L'idea è che il tema di metamorfosi esplicita una vecchia linea delle preoccupazioni di Orazio, e lo fa in un registro nuovo e più forte, che proietta in una nuova dimensione (anzi, in due, poiché è il rapporto teso tra metamorfosi, questo processo sempre mosso da rimandi estrinseci, e dialettica, governata da un dinamismo intrinseco, ciò che è in gioco) il suo grande tema nel periodo dell'esilio, che è quello del movimento, del cammino, della viaggiato – un'idea che non cessa di emergere, ma che ora appare come sublimata.

Metamorfosi e dialettica sono discusse in questo libro come modi di pensare, in un cambio di focus dal precedente registro più “sociologico”, che si concentrava sugli intellettuali e le loro situazioni, al registro “filosofico” dei modi di pensare come oggetto di studio Una riflessione che, però, non dimentica il sociale e il politico. Un passo in più, finalmente, nel grande progetto, mai enunciato in tutte le lettere (se non nel sottotitolo un po' ironico di retorica e follia), per produrre una teoria politica della cultura argentina, un progetto al quale esperienze come quella della notevole rivista culturale  El Ojo Mocho, e ora quello della Biblioteca Nazionale, oltre ai libri più “monografici” di Orazio, come Il filosofo uscente, su Macedonio Fernández, o politica e follia, su Roberto Arlt.

Ho parlato di libri dal contenuto più monografico. I tre che sono raccolti in questo volume, su Camus, su Marx e sulla Comune di Parigi, hanno questa caratteristica. Tra Marx e la Comune di Parigi è possibile stabilire una chiara continuità tematica (sebbene Horacio non sia un “marxista” quando legge la Comune). Accanto a loro c'è Camus, che costituisce una vecchia sfida per Horacio (come ricordiamo quando abbiamo avuto la fortuna di sentirlo parlare al piccolo e accogliente teatro Ágora, a San Paolo). C'è qualcosa di un'"etica picaresca" (e un accenno al "metodo Leopold Bloom") che si dispiega in tutto questo.

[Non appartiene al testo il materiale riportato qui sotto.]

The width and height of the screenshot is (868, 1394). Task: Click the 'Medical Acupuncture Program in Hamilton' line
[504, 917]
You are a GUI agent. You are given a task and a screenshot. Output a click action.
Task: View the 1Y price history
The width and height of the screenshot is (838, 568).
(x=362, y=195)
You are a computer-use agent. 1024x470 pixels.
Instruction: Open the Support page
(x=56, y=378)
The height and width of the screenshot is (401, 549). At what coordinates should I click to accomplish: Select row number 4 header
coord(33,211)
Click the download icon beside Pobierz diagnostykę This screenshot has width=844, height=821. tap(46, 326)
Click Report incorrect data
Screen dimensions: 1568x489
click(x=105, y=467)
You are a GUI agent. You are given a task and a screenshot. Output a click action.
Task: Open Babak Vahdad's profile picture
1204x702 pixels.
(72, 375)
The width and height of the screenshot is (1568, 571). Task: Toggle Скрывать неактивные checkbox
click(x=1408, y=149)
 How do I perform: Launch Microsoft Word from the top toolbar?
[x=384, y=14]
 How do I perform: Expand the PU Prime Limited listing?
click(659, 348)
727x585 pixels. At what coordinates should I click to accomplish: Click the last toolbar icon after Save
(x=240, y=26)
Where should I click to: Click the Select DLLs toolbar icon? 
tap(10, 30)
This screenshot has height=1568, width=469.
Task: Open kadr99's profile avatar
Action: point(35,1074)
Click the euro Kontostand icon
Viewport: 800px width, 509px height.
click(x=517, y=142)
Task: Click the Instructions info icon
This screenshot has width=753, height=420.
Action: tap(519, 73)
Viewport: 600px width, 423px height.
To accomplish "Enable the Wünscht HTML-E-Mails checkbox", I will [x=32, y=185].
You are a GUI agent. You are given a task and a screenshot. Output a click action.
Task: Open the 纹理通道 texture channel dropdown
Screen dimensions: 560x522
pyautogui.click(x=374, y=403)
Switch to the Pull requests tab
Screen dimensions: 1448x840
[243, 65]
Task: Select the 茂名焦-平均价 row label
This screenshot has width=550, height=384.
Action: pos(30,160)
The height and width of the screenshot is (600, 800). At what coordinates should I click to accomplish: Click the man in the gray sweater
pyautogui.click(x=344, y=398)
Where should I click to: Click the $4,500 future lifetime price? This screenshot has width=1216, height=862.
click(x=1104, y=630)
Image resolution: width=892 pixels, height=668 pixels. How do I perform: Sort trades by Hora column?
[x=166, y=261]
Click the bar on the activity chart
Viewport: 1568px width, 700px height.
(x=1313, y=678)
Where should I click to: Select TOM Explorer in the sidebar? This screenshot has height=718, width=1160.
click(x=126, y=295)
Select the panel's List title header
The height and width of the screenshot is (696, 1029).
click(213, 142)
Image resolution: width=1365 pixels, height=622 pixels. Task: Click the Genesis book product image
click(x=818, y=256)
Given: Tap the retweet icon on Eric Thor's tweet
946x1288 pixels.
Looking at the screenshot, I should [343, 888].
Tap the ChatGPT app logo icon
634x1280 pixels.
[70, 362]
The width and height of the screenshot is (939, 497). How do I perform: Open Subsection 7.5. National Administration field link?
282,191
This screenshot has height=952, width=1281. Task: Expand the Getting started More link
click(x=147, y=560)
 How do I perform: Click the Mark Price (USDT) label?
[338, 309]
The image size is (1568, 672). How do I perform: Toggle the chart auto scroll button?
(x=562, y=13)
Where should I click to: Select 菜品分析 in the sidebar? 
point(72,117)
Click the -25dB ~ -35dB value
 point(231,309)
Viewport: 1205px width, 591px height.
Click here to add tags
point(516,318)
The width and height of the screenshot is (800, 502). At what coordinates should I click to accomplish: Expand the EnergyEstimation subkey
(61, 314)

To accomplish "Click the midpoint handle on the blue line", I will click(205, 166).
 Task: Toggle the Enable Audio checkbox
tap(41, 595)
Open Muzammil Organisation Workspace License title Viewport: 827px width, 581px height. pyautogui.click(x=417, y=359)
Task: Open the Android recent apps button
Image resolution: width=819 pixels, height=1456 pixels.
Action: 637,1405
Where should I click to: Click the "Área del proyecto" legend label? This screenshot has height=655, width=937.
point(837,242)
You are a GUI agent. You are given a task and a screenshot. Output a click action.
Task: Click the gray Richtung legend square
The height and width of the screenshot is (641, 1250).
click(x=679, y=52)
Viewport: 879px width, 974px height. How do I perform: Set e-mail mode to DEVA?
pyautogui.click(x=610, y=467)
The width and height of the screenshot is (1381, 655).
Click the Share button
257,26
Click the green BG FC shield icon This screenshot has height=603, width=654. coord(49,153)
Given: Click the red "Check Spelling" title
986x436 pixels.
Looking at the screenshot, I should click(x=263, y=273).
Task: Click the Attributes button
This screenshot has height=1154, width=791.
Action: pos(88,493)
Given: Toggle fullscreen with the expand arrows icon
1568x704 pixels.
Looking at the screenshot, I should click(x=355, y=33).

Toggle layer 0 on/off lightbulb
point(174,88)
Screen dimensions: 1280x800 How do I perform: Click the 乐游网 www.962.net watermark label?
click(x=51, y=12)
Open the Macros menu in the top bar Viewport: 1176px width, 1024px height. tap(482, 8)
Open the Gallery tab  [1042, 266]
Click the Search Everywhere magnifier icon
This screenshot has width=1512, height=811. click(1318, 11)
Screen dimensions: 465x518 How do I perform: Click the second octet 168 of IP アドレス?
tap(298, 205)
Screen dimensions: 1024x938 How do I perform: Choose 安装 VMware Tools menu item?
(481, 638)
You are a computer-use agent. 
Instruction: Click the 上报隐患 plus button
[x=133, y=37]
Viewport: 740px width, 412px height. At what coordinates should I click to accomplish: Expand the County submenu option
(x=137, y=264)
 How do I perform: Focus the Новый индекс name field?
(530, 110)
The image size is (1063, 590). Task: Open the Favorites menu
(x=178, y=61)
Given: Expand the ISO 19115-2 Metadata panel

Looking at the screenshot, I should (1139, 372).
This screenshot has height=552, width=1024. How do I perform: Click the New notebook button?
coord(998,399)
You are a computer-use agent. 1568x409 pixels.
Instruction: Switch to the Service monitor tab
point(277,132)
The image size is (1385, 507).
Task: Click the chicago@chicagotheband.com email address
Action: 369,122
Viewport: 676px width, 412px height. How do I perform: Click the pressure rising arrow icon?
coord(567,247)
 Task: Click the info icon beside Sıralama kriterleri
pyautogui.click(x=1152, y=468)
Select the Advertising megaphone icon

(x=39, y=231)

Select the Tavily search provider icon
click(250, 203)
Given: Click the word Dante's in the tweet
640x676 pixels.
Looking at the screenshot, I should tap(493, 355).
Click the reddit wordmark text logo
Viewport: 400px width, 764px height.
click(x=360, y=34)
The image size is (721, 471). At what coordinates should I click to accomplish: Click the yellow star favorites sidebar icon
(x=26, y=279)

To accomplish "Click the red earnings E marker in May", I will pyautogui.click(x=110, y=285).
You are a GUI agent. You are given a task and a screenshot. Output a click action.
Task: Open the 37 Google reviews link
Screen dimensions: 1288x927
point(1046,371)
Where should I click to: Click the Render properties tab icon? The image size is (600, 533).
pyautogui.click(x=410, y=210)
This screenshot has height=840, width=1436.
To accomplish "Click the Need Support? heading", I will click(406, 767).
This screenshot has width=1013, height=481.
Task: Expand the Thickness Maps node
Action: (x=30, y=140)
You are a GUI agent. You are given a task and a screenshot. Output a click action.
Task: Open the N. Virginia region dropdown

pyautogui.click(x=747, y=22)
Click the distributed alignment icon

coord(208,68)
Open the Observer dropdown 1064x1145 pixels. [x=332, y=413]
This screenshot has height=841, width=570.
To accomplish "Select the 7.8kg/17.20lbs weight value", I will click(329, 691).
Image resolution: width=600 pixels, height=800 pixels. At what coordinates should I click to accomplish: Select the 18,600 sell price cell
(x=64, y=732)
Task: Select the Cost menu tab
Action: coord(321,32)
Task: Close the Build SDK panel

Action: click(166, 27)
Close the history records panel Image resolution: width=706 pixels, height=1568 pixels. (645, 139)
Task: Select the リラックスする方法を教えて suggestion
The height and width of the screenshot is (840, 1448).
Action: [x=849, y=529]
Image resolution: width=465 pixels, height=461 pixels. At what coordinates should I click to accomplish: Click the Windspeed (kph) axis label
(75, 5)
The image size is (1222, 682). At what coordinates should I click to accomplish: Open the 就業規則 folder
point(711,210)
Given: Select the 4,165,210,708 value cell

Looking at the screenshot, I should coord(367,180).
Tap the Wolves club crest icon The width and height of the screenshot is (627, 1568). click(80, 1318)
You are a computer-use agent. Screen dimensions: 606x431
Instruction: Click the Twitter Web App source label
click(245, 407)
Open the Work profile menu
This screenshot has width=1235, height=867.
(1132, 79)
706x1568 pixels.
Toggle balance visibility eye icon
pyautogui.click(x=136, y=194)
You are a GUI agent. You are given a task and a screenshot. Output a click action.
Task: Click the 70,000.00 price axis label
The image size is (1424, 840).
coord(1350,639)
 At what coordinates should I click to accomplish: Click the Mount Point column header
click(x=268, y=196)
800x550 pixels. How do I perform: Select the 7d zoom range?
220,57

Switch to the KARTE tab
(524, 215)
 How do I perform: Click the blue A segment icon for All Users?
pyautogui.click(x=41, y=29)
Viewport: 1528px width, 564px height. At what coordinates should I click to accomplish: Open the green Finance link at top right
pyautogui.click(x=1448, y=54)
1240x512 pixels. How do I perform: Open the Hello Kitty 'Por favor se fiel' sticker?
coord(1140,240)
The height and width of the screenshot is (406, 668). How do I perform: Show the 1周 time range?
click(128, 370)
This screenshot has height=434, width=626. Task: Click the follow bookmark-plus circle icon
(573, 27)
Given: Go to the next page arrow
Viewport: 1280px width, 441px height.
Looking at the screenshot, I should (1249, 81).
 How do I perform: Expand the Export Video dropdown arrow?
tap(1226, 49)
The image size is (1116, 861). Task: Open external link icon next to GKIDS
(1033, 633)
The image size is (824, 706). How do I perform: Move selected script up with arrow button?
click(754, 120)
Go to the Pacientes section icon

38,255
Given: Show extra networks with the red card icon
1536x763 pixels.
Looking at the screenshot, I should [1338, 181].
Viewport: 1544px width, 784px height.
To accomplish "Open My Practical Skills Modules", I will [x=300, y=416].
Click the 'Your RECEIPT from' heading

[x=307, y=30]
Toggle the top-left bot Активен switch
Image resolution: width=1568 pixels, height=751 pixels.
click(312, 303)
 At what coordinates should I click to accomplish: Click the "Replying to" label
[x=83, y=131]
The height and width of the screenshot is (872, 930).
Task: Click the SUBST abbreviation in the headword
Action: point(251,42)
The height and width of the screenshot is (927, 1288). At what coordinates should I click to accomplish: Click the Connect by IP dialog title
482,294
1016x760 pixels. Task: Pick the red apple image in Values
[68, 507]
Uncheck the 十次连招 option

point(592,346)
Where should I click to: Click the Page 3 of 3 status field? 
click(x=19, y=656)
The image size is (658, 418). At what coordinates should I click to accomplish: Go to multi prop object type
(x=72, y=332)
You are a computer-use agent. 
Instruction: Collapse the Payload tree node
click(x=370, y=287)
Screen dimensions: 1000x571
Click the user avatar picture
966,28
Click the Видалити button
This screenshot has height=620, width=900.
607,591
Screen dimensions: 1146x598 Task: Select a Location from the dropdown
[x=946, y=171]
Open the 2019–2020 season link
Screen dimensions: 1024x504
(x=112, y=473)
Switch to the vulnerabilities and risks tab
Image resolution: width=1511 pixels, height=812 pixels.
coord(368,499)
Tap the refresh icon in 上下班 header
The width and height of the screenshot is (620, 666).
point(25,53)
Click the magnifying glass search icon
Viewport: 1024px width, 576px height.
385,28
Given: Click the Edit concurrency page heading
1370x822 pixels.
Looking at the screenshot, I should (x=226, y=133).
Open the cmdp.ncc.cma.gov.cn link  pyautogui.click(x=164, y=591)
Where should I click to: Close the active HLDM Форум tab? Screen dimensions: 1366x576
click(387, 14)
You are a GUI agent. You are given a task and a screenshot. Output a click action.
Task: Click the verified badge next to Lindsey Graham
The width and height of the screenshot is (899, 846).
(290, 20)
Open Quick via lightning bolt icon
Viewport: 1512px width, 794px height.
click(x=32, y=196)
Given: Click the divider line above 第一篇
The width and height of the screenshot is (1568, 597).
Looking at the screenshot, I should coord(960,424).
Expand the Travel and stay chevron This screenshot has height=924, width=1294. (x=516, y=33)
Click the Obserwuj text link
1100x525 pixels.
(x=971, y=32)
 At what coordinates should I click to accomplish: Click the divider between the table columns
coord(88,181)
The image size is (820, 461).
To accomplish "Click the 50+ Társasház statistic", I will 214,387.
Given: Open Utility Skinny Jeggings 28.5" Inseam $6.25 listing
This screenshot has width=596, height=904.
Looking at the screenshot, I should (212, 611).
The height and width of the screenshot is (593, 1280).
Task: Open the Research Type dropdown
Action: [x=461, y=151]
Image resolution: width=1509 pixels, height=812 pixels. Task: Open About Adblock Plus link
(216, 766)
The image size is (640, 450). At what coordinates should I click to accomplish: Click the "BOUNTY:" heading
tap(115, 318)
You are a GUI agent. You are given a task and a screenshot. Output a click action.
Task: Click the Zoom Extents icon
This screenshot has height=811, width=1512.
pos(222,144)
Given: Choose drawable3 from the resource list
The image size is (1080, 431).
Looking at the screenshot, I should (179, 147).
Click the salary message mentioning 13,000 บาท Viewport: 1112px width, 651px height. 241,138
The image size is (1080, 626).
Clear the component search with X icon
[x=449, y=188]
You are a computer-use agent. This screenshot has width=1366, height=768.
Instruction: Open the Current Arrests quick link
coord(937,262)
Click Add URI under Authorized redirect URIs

La questione elementare della mobilità e dei suoi contraccolpi è proiettata su grandi scenari storici nei casi di Marx e della Comune, e su una traiettoria esistenziale quando si parla di Camus. I percorsi che Horácio segue con delicati dettagli non sono lineari: sono più simili a meandri intersecati da anfratti dove convergono diverse correnti e producono diverse trasfigurazioni (per usare il termine che lui stesso usa alla fine della sua analisi della Comune), trasfigurazioni che a loro volta , incidono sullo stesso spazio storico in cui si svolge l'azione, mutando o fissando i volti dei personaggi, restringendo o dilatando il tempo degli eventi.

Certo, il grande tema della metamorfosi e del suo binomio, la dialettica, è già presente in questo. E c'è anche l'idea, che guida la geniale costruzione “cinematografica” del libro su Camus, che percorsi lineari (in questo caso quello dell'auto che trasporta Camus in un arco temporale di ora in ora) portino al disastro, perché prefigurano più che trasfigurare: provocare un destino, come scrive Orazio in altro contesto. È questa visione che gli permette, nel libro su Marx, una fine analisi di Il 18 brumaio, dove viene restituito il suo vero significato a quella famosa frase, dall'aspetto storicista ortodosso, secondo la quale "gli uomini fanno la loro storia, ma...", rivelando che tale significato risiede nell'idea, del tutto astoricista-conservatrice, della oppressione del passato sulle menti del passato di coloro che cercano di tracciare le proprie strade.

Per tutti questi motivi, l'edizione spagnola di questi tre libretti raccolti in questo volume costituisce un importante contributo alla conoscenza dell'opera di Horacio González, consentendo al lettore argentino di accedere ad alcuni dei brani più importanti della sua attività negli anni dell'esilio da São Paulo , quando il suo percorso è stato definito.

* Gabriel Cohn è professore emerito presso FFLCH-USP. Autore, tra gli altri libri, di Weber, Francoforte (Argento vivo).

Riferimento


Horacio González. Los asaltantes del cielo: politica ed emancipazione. Buenos Aires, Editoriale Gorla, 2006, 180 pagine.